Umso mehr freuen sich die Betreiber der Eisdielen und -cafés auf das gute Wetter, das für die nächsten Tage vorausgesagt ist.
"Ich habe von Eisdielen gehört, die pleite gegangen sind"
Robert Maier-Kares (48): "Je schwieriger die Situation im Land, desto konservativer wird der Kunde - und desto mehr klassische Eissorten möchte er. Wirklich! Man sieht das auch auf Messen und in Umfragen. Als Eiscafé verkaufen wir ja gewissermaßen Gefühle. Kinderlachen, Sonnenschein, Entspannung: All das verbinden die Leute mit dem Eisessen.
Und in der Krise wollen die Menschen sich mollig geborgen fühlen. Also essen sie Schokolade, Vanille und Erdbeer, das erinnert sie an die eigene Kindheit. Seit der Corona-Krise verkaufen wir diese Sorten besonders oft. Bestimmt auch dieses Jahr! Die letzten Wochen haben wir aber wenig verkauft, weil das Wetter so schlecht war.
Wir hatten Umsatzeinbrüche von 80 oder 90 Prozent! Eigentlich eröffnen wir immer am ersten Tag des Jahres, an dem das Thermometer über 15 Grad klettert. Aber ich weiß gar nicht, ob das dieses Jahr überhaupt schon vorgekommen ist.
Einmal hatten wir drei Tage offen, weil die Sonne ein bisschen rausgekommen war - und dann hat es plötzlich tagelang gestürmt und geschneit und wir mussten wieder zumachen. Seit zwei Wochen haben wir jetzt trotzdem offen. Wir können so etwas verkraften, weil wir breit aufgestellt sind und auch noch beispielsweise Pink Christmas ausrichten.
Aber ich habe auch schon von Eisdielen gehört, die jetzt pleite gegangen sind. Erst Corona und dann das ganze schlechte Wetter - das war einfach zu viel. Wenn es mehrere Tage hintereinander regnet, dann produzieren wir überhaupt kein Eis. Auch, um Wasser und Strom zu sparen.
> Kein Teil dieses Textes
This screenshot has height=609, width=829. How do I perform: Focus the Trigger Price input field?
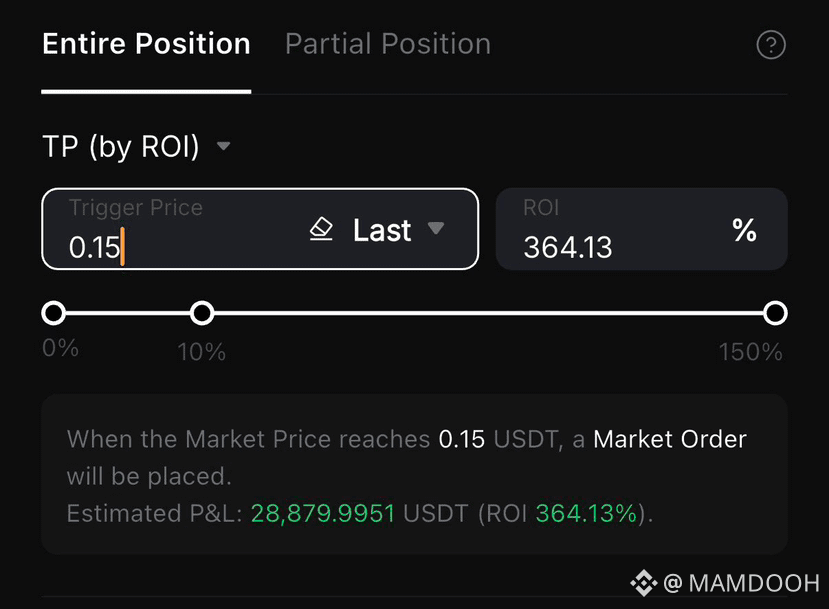click(260, 229)
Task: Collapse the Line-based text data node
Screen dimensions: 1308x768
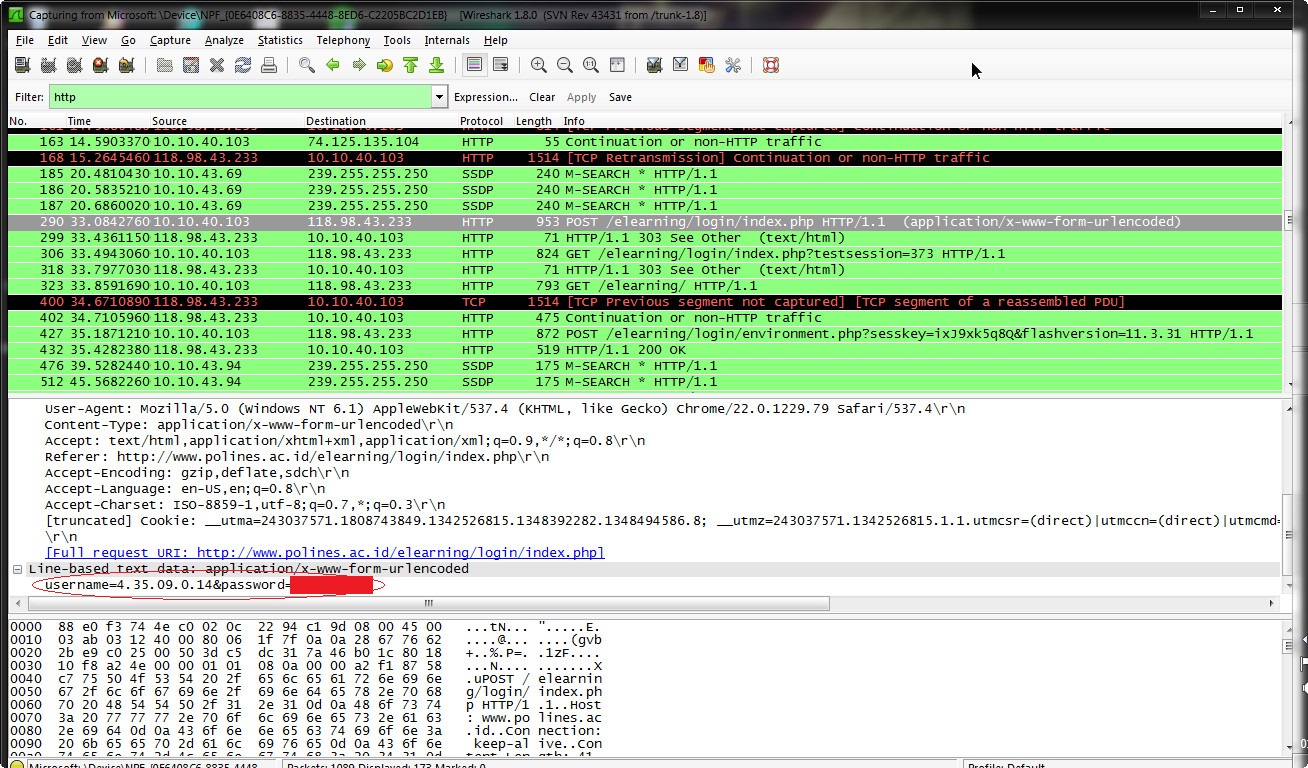Action: pyautogui.click(x=17, y=568)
Um Eis angemessen zu lagern braucht man bis zu 500 Liter Wasser - und das muss dann noch die ganze Zeit gekühlt werden. Dabei haben wir doch eh schon ein Klimaproblem! Das Klimathema ist uns sehr wichtig. Wir haben eine Solaranlage, mit der wir unsere Hochleistungsmaschinen betreiben. Wenn die Sonne maximal scheint, haben wir damit viel klimaneutralen Strom, um Eis herzustellen. Hoffentlich ist es jetzt so weit!"
Café Eismeer, Pestalozzistr. 21
"Bislang war das Wetter nur einmal gut genug"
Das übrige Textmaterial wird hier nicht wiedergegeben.